Filtering your ecommerce metrics will help you better understand your online store’s results to detect possible improvements. In particular, check out:

  • Products with very good conversion ratios are for sale, but are not on the front pages of your e-commerce site.
  • Products that are becoming a trend.
  • Products that have gone out of fashion and your customers are no longer looking for.
  • Products that are requested together very often.
  • Products with a high rate of returns.

(13) Rate of abandonment of carts

On average, 2 out of 3 ecommerce customers leave their cart abandoned. Therefore, this is one of the main causes that makes brands stop making money.

The most frequent causes of cart abandonment are unexpected shipping costs and uncompetitive fares. Other common causes are complications in the payment and registration process, too slow shipping times, and a lack of payment options.

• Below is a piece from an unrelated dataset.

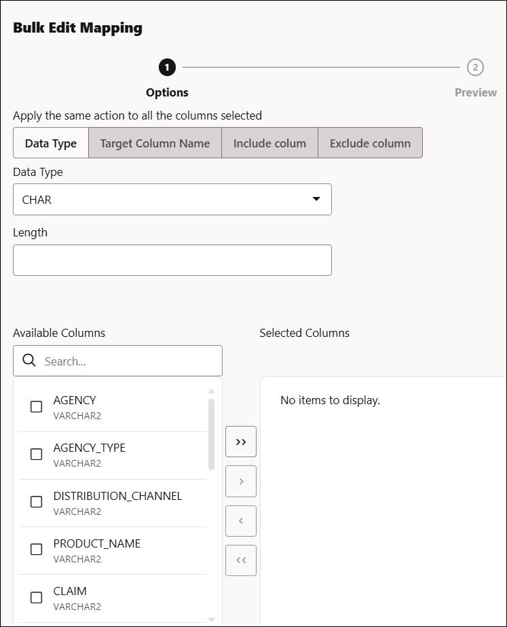Click the move all left double-arrow button
507x627 pixels.
(x=240, y=560)
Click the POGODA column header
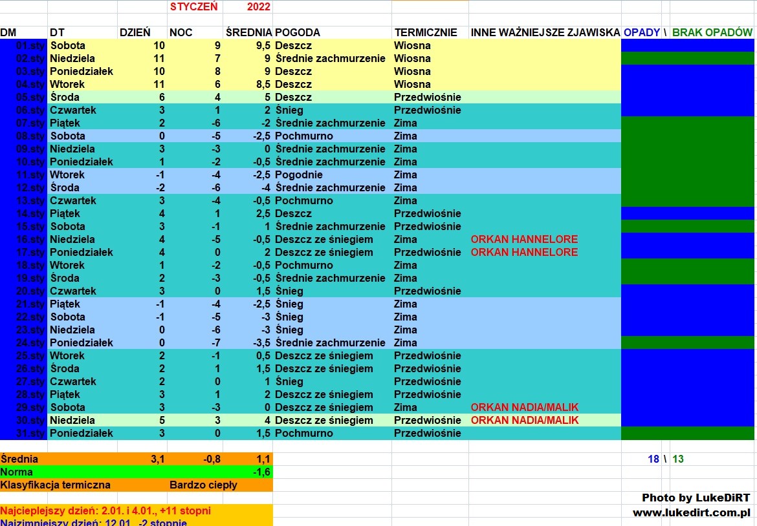 [x=298, y=32]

(14) Repeated retention rate/clients

Acquiring new customers is always more expensive than keeping them, so it’s interesting to know what the retention ratio of your online store is and work to improve it. To improve it, you need to work on the customer experience, product satisfaction, and long-term loyalty strategies.

(15) Rate of abandonment

The drop-out rate measures the number of customers lost over a certain period. The optimal percentage depends heavily on the sector, as in some cases it is easier than in others to acquire new customers or to retain them in the long term. In any case, it is important to keep a good track of this e-commerce metric and work on the customer experience so that it is always under control.

(16) Rate of returns and reimbursements

Over-frequent returns and refunds can become a serious problem for e-commerce.

Permissive repayment and return policies are a strong incentive to encourage customers to buy, but we need to make sure we can manage them without affecting e-commerce profitability.

In any case, we have to monitor this metric and take action in case the percentage of returns and refunds is too high. It is always advisable to make a filter by products to see if there are any particularly problematic ones.

(17) Attendance rate

The attendance rate is the percentage of e-commerce users who contact customer service. If it is very high, it will probably indicate that information on shipping policies, returns, means of payment, and others is not clear enough. Remember that your e-commerce should always include an FAQ section so users can resolve their doubts without contacting you.

18) Average incident resolution time

Very closely related to the previous one, this metric helps to evaluate the quality of customer service and ensure that we are offering a good experience that will help us generate repeat customers.

19) Net Promoter Score

The Net Promoter Score is a standard measure of customer satisfaction, calculated based on the likelihood that a user will recommend to their friends and family. If the Net Promoter Score is negative, we should focus on improving the user experience with products and the purchase process.

(20) Participation rate in loyalty programmes

Loyalty programs are a very popular strategy to encourage repeated purchases, increase average spending per purchase, and encourage recommendations. If you’ve designed a loyalty program and it’s not delivering the results you’d expect, you need to check if the incentives are interesting enough for your target audience and whether users find it easy to join.

About Author

Amanda Shelton

Amanda Shelton is an experienced tech journalist who has been exploring the tech landscape for over a decade. Her work, featured in Wired, TechCrunch, and The Verge, covers the latest in artificial intelligence, cybersecurity, and consumer electronics. With a background in computer science and a knack for making complex topics accessible, Amanda is a trusted voice in the tech community.